Bitreduction is used as a technical means when converting between different sample bit depths, but is also commonly used as an effect for aesthetic purposes. Since the lower bit depth will represent the input signal with a lower numerical precision , we get a particular kind of distortion. Let's be very clear that it is the amplitude of the audio signal that is measured at each digital sample, and that the bit depth represents the precision with which the amplitude is measured.

Reducing the bit depth

Here's we'll present an example of bitreduction by rounding off the sample amplitude value to a number of discrete steps. The number of steps is determined by the bit depth, for example a bit depth of 2 will allow 4 discrete amplitude steps while a bit depth of 8 allows 256 discrete steps. Just note that an audio signal is normally symmetrical around zero, and that what we think of as "audio signal zero" is indeed the middle value of the binary number representation. For 16 bits, we have 65536 discrete values, and to make this symmetrical around zero we use the first 32768 values to represent the negative signal amplitude and the other 32768 steps to represent the positive signal amplitude. Now, what do we do when the signal is silent? That is, when the amplitude is zero. Binary numeric representation tells us that zero is counted as a positive number so silent audio signal is registered as the value on the 32769'th step, leaving only 32767 steps for the positive part of the signal. This difference is negligible with high bit depths, but will really start to make a difference when using very low bith depths. So when we implement bit reduction as an audio processing effect, we must cheat one way or the other to preserve the signal symmetry around zero and to let zero represent the silent signal. The way we do this is to quantize the positive and the negative parts of the signal separately, leaving zero where it is. Now, this gives us another problem: how many steps can we allow for e.g. a 2 bit representation? 2 bits should give us 4 discrete steps, but we want to preserve zero as the middle value. So we just add zero as an extra allowed value, giving us 5 discrete steps for a 2 bit representation. This also let us do bit reduction to 1 bit, where the output will be very much like a square wave but still allowing a silent input signal to result in a silent output signal.

Signal Flow

Audio signal graphs

Sound examples

Csound code

The following Csound code generates a sine wave, then rounds off the amplitude values to the agreed number of steps.

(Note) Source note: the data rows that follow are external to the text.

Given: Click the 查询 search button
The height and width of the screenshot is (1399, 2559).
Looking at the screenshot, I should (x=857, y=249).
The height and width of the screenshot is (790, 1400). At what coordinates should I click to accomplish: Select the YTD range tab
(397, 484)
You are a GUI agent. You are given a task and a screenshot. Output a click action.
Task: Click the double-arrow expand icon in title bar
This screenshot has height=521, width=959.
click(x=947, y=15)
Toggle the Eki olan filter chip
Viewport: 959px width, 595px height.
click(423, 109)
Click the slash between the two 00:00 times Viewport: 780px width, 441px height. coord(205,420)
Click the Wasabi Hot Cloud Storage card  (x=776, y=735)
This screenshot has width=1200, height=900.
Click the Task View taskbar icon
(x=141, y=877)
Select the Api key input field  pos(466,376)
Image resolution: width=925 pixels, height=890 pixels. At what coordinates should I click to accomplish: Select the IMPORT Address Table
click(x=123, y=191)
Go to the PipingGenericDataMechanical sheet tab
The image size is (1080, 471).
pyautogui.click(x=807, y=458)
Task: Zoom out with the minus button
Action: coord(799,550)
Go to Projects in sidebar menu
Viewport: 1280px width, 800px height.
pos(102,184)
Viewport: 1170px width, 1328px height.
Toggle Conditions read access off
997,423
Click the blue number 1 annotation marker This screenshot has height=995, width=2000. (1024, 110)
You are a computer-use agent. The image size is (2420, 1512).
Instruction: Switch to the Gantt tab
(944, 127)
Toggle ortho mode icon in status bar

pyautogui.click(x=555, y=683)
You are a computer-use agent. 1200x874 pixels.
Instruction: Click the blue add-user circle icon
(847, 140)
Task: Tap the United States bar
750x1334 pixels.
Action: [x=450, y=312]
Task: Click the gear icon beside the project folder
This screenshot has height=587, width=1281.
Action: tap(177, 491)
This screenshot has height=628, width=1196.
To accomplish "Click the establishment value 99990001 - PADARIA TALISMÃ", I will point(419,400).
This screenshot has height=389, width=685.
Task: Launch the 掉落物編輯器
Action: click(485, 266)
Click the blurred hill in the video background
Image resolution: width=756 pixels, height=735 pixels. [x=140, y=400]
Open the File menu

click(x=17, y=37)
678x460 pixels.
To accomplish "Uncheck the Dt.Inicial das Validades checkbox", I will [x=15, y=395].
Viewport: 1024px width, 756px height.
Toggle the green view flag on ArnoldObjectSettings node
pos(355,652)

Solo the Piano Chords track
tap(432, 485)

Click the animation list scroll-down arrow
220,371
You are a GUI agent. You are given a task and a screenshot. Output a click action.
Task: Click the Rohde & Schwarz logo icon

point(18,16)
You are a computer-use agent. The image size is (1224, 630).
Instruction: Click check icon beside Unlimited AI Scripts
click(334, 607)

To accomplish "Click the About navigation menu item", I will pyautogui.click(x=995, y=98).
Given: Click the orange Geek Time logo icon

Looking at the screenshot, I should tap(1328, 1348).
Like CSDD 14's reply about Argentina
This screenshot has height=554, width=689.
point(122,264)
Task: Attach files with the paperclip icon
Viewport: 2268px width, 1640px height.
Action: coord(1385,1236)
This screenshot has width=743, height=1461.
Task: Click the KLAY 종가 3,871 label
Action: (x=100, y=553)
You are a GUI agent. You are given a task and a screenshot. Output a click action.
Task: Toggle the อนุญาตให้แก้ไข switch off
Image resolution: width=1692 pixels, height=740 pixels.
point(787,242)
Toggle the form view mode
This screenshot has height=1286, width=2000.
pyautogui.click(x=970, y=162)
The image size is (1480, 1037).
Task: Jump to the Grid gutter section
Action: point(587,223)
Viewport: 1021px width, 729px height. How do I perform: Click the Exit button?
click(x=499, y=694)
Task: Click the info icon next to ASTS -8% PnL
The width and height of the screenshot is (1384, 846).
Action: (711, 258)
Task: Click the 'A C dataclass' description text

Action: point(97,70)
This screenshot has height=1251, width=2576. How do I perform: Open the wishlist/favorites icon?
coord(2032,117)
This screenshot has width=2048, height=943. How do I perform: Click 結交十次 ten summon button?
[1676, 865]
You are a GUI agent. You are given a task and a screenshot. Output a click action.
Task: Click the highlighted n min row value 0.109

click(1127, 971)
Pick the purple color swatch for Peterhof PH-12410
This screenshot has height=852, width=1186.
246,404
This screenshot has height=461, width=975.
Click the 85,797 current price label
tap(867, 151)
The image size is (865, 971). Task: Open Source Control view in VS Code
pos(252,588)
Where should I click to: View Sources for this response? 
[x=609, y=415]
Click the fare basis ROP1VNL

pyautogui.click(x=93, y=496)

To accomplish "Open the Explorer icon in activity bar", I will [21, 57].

;***************************************************
; bit reduction
;***************************************************
	instr	1

; basic parameters: amp and frequency for the oscillator
	iamp		= ampdbfs(p4)
	icps		= p5

; bit depth
	iBits		= p6				

; find number of discrete steps for this bit depth
	iQuantize	= (powoftwo(iBits)/2)+1		

; audio generator
	a1		oscili	1, icps, giSine	

; bit reduction by rounding off amplitude values
	aQuantize	= round(a1*iQuantize)/iQuantize	

; audio out
	out		aQuantize*iamp		

	endin
;***************************************************